The central question is whether hubs will prove effective in addressing the barriers outlined above. In principle, they are designed to reduce production costs through shared infrastructure, create credible demand signals via anchor off-takers, accelerate the build-out of pipelines and storage, and provide greater regulatory clarity through demonstration and certification. Yet at this stage the evidence base is thin. Most hubs are still at the announcement or early implementation stage, and it is too soon to know whether these mechanisms will work in either practice or at scale.

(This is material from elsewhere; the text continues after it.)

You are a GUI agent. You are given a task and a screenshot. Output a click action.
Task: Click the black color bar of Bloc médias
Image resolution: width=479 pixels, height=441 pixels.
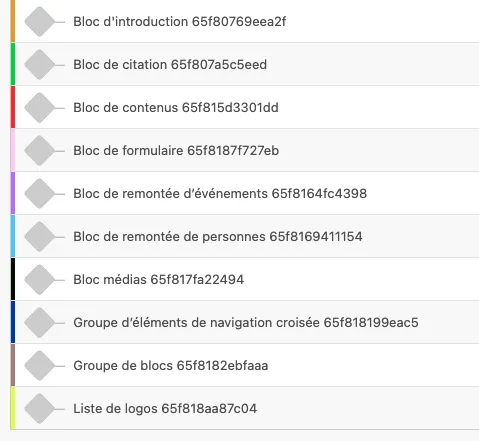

These uncertainties highlight the need for systematic evaluation as hubs move from concept to operation. Careful design will be essential: engaging communities, ensuring transparent emissions accounting, and aligning projects with long-term decarbonization goals. Comparative evidence across regions will be particularly valuable for assessing whether hubs deliver on their promise or simply repackage existing barriers in a new form.

The case studies of solar PV, EVs, and hydrogen illustrate the common mechanisms, as well as specificities, in the diffusion of these technologies . Early R&D and targeted demand–pull policies in lead markets initiated diffusion. China’s industrial strategy then scaled production, delivering steep cost reductions. Complementary inputs – grids, charging infrastructure, finance, and skills – were critical to sustaining adoption. Political economy headwinds slowed, but did not prevent progress where credible policy frameworks were in place.

Looking ahead: challenges and risks for the next phase of diffusion

This chapter reviewed how clean technologies have spread, why adoption has been uneven, and what this implies for the next phase of diffusion. Four stylized facts stand out.

  • Deployment has been rapid in power and light transport, but remains limited in hard-to-abate sectors.

  • China has become the central actor in both innovation and deployment.

  • Modularity has been decisive in driving cost declines and scaling.

  • Adoption outside high-income economies has begun only recently, though the potential is large.

The case studies of solar PV, EVs, and hydrogen reveal common patterns as well as specificities in how clean technologies successfully navigate infrastructure barriers, incumbent resistance, and coordination challenges.

There are pressing challenges that will shape the next phase of clean technology diffusion. Beyond the urgent task of accelerating adoption across developing countries, several risks are emerging. Heightened vulnerabilities in the supply of critical minerals raise new concerns about costs and affordability, while uncertainty around the transformative – and potentially disruptive – impacts of artificial intelligence (AI) introduce both opportunities and risks for clean innovation and deployment. At the same time, geopolitical tensions are redefining the global landscape and could redirect the trajectory of clean technology diffusion in unforeseen ways.

Future diffusion will hinge less on breakthroughs than on managing systemic risks. Mineral scarcity, AI expansion and political headwinds could raise costs and fragment markets, but innovation, diversification and credible policy can offset them. The balance is uncertain: in some contexts, these pressures may slow adoption, in others, they may catalyze new investment and coordination. Whether clean technologies keep scaling at the speed required will depend on how effectively institutions provide stability, openness and resilience.